— Start —

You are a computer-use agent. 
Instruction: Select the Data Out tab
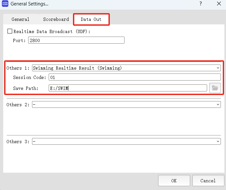pos(91,19)
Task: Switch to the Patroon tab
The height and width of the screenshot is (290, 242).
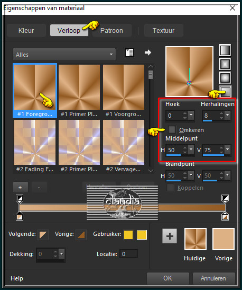Action: [111, 31]
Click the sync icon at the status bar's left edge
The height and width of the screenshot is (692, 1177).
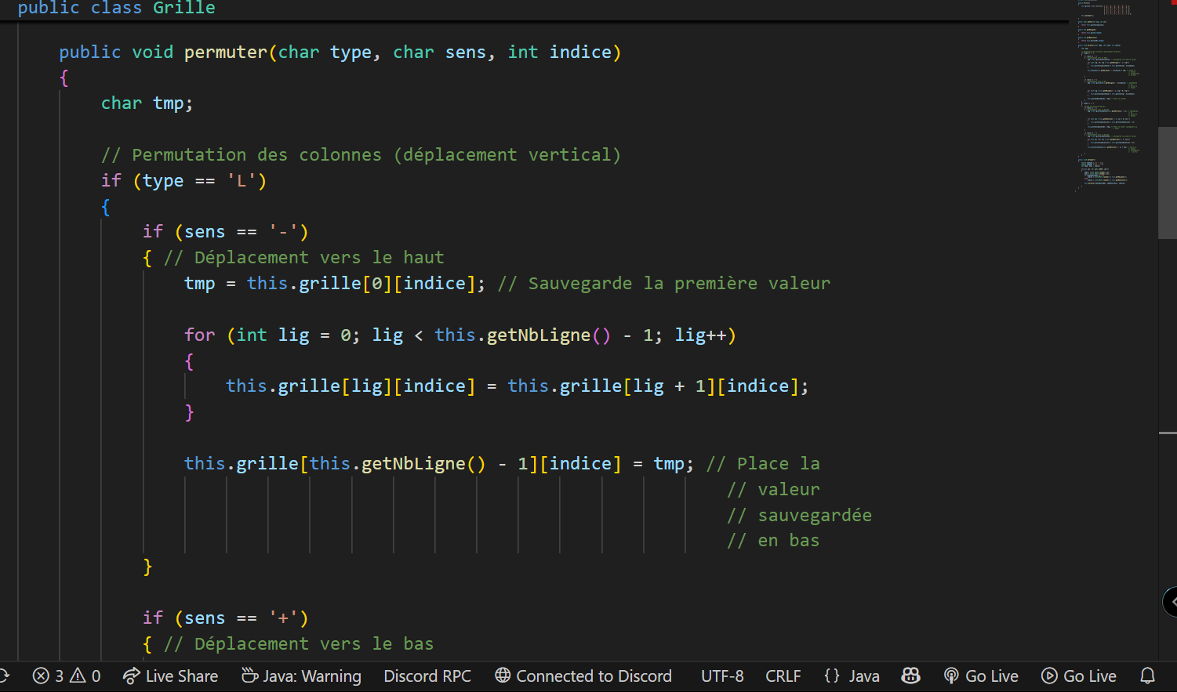[5, 676]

— End —

• [Task requirements]: Offset every coordinate in the answers by adding 40 to each number, and write out all the entries again, including their instructions, with the updated answers. Leave the pictures out.

• [Solution]:
You are a computer-use agent. 
Instruction: Select the Data Out tab
pos(131,59)
Task: Switch to the Patroon tab
The height and width of the screenshot is (290, 242).
Action: [151, 71]
Click the sync icon at the status bar's left edge
The height and width of the screenshot is (692, 1177).
[45, 716]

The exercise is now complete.